Królewscy zaczęli 2015 rok bardzo kiepsko. Najpierw porażka ligowa z Valencią, a następnie wspominany dwumecz z Atlético. Teraz wszystko wskazuje na to, że ponownie zaczyna się układać, a podopieczni Ancelottiego nabierają wiatru w żagle. Wygrali wszystkie spośród ostatnich pięciu potyczek ligowych, choć nie zawsze zwyciężali w nich pewnie i spokojnie. Najlepszym przykładem było spotkanie wyjazdowe z Cordobą. Real stracił bramkę już w trzeciej minucie. Sergio Ramos został trafiony w rękę, a arbiter po konsultacji z liniowym podjął decyzję o rzucie karnym. Ghilas pokonał Casillasa i Cordoba sensacyjnie prowadziła. Mało tego, outsiderzy nie ograniczali się wyłącznie do bronienia i nie postawili autobusu w swojej szesnastce.
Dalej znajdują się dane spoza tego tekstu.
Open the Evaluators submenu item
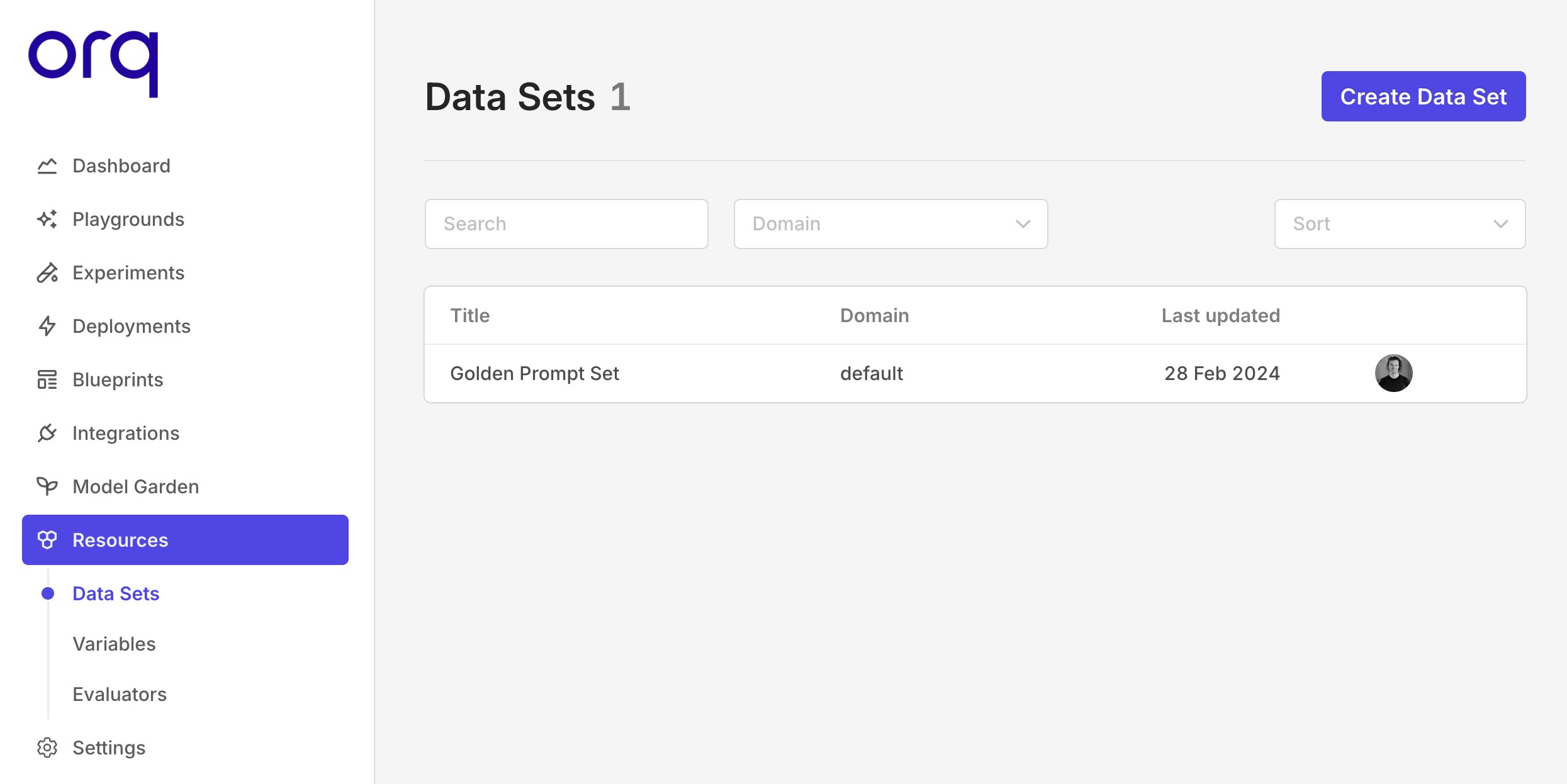This screenshot has height=784, width=1567. 120,694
Mieli nadal swoje okazje, lecz nie zdołali żadnej z nich wykorzystać. W 27. minucie wyrównanie Królewskim dał Benzema, lecz poza tym jego zespół strasznie się męczył i nie był w stanie pokonać bramkarza rywali. Kulminacją bezradności i złości gości było zachowanie Cristiano Ronaldo, który najpierw po dośrodkowaniu z rzutu rożnego uderzał ręką rywala (tego jeszcze arbiter nie dostrzegł), a kilka minut później pokopał przeciwnika, gdy ten leżał na murawie. Portugalczyk wyleciał z boiska i wydawało się, że dojdzie do sensacyjnego podziału punktów. W samej końcówce Gareth Bale wykonywał rzut wolny sprzed pola karnego. Po jego uderzeniu piłkę ręką zablokował stojący w murze zawodnik Cordoby. Jedenastkę egzekwował Walijczyk i pewnym strzałem dał zwycięstwo Galaktycznym.
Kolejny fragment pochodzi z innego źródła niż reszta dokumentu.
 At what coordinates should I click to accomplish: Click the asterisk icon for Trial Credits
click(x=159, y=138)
W poprzedniej kolejce Real pokonał u siebie Sevillę 2-1. Gole zdobyli James Rodriguez i Jese, który pojawił się na boisku w 27. minucie zmieniając kontuzjowanego Jamesa. Kolumbijczyk złamał kość śródstopia i oczywiście zabraknie go na Derbach Madrytu. Sevilla była w stanie odpowiedzieć tylko bramką Aspasa.
Fernando Torres rozpocznie mecz na ławce rezerwowych. W ataku gospodarzy wybiegną Griezmann i Mandžukić.
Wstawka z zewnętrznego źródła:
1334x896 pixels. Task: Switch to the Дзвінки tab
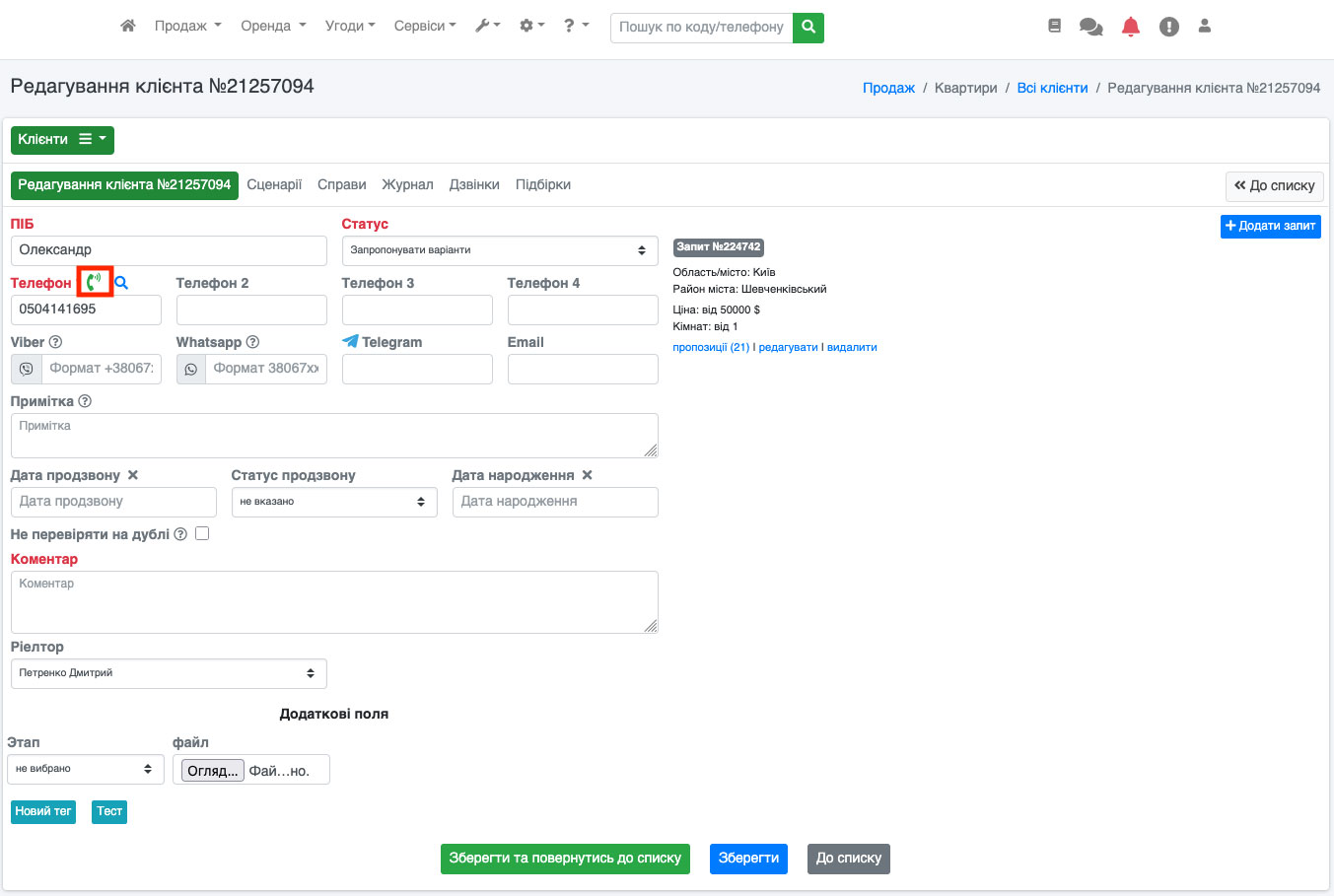(x=474, y=185)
Carlo Ancelotti nie martwi się o wybrakowaną defensywę.
Atlético Madryt: Moyá – Juanfran, Godín, Miranda, Siqueira – Gabi, Tiago, Koke, Arda Turan – Griezmann, Mandžukić
Rezerwowi: Oblak – Jesús Gámez, Giménez, Mario Suárez, Saúl, Raúl García, Fernando Torres
Real Madryt: Casillas – Carvajal, Varane, Nacho, Coentrão – Kroos, Isco, Khedira – Bale, Benzema, Cristiano Ronaldo
Rezerwowi: Keylor Navas – Arbeloa, Llorente, Lucas Silva, Illarramendi, Jesé, Chicharito
Sędziowie:
Główny: David Fernández Borbalán
Asystenci: Raúl Cabañero i Jorge Canelo
Techniczny: Francisco Hernández.
Potężna bomba TIAGO i gospodarze na prowadzeniu! Mandzukić wyłożył piłkę TIAGO na szesnastym metrze, a ten huknął mocno z prawej nogi. Wydawało się, że Casillas to zablokuje, ale futbolówka minęła go i przekroczyła linię bramkową!
Coś nieprawdopodobnego! Ależ bramka SAULA! Siqueira minął Carvajala, dorzucił przed szósty metr, a tam efektowną przewrotką Saúl pokonuje golkipera Realu. Piłka zanim wpadła do siatki, odbiła się jeszcze od słupka. Taki gol, w takim meczu. Wymarzone wejście rezerwowego Atleti.
ANTOINE GRIEZMANN skutecznie zamyka akcję swojego zespołu i wślizgiem wbija futbolówkę do siatki. Olbrzymią rolę odegrał w tej akcji asystujący Saul, a także dogrywający do niego Arda Turan. Spory błąd popełnił natomiast Varane, który dał się wyprzedzić rodakowi.
Nokaut!!! MARIO MANDZUKIĆ dobija Królewskich fantastycznym golem ze szczupaka. Znakomicie dograł do niego z prawej strony Fernando Torres, a Chorwat głową pakuje piłkę do siatki.